Тяжелая, гуще смолы и плотнее войлока, тишина висела над поселком; шорох накидок и шарканье подошв угасали в ней.
Толпа густела. Было в этой людской массе нечто необычное, и Дмитрий не сразу угадал – что, а потом, поняв, поразился: мужчины-Кхарьяйри, такие важные, уверенные в себе, взглянув на носилки, робко отступали в полумрак, зато женщин, которым нечего делать на улицах ночью, становилось все больше, и все они были простоволосы, но отцы, мужья и старшие братья даже не пытались одернуть бесстыдниц. И чем ближе подходила к площади скорбная процессия, тем отчетливее разливался в нежном ночном воздухе кисловатый, скребущий гортань запах мертвого дыма.
Выходя из хижин, женщины Кхарьяйри, не сговариваясь, заливали очаги.

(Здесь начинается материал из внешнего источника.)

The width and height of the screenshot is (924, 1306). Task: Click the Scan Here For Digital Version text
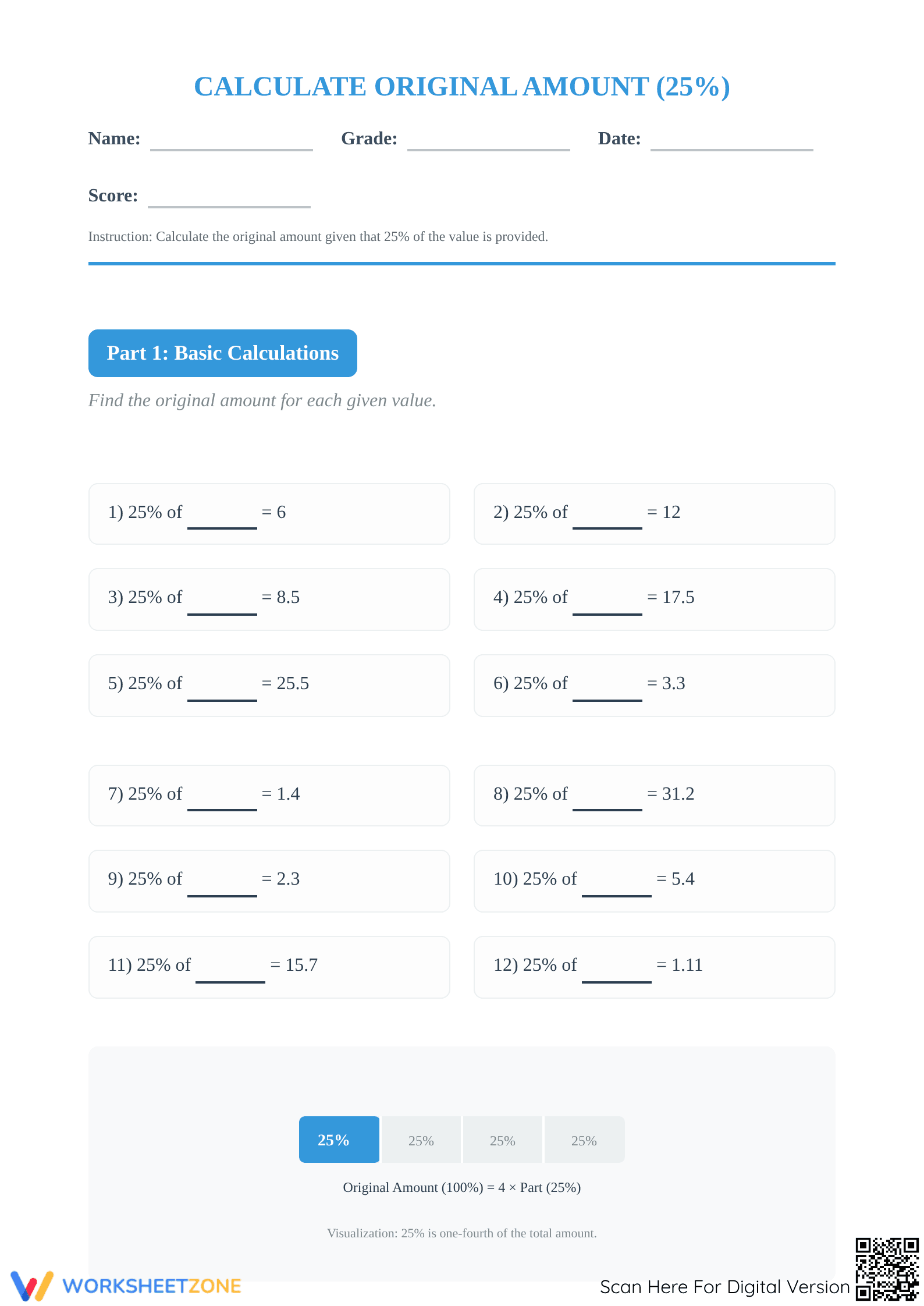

– Что происходит, Н'харо? – Дмитрий повернул голову к сержанту и поперхнулся: громоздкий Убийца Леопардов был сейчас раза в полтора меньше себя обычного; он съежился и, казалось, усох, как нашкодивший мальчишка, схваченный матерью у ополовиненного кувшина с медом.
Н'харо зашевелил губами – так тихо, что, несмотря на абсолютное беззвучие, нгуаби с трудом разобрал:
– Эта ночь – ночь Нгао, женской ненависти. Завтра все будет, как всегда. Но сейчас – молчи.
У невысокого помостика перед большим мьюнд'донгом толпа остановилась. Бережно опустив носилки с разбухшим старушечьим трупом на утоптанную землю, урюки отошли прочь, а на помосте появилась высокая статная женщина; отблески факелов делали ее лицо то совсем девичьим, то взрослым, умудренным жизнью, то бесконечно дряхлым. Черные и длинные, почти
– Здравствуй, подружка Уточка, – сказала женщина, и в голосе ее не было скорби, словно та, на носилках, просто спала. – Вот ты и вернулась домой. Кхарьяйри гордится тобой, Мудрая. Но обожди немного, у нас будет время проститься. А сейчас, – она не повернула головы, но было понятно, к кому она обращается, – мы хотим слышать бывших в Обители.
Убийца Леопардов подтолкнул М'куто к помосту.
Тот, помедлив было, кивнул, скрипнул зубами и, подпрыгнув, встал рядом с черноволосой.
Дмитрий не вслушивался в сбивчивый рассказ Следопыта. Он знал о найденных телах и пропавшем Вожде, о воинах из Бвау, поспевших к Обители раньше людей нгуаби, о шестерке урюков, растоптанных и заколотых подлыми дгеббе, о двали с обожженными лицами и о перепуганном найденыше, все еще сидящем на плечах сержанта. Если честно, больше всего ему сейчас хотелось спать, может быть, слегка перекусив перед этим. Чтобы завтра голова была холодной и ясной. Но в эту Женскую ночь – или как там сказал Н'харо? – фуршета, кажется, не будет.
Вот и Убийца Леопардов двинулся к помосту и бережно передал молчаливого малыша в руки валькирийской валькирии.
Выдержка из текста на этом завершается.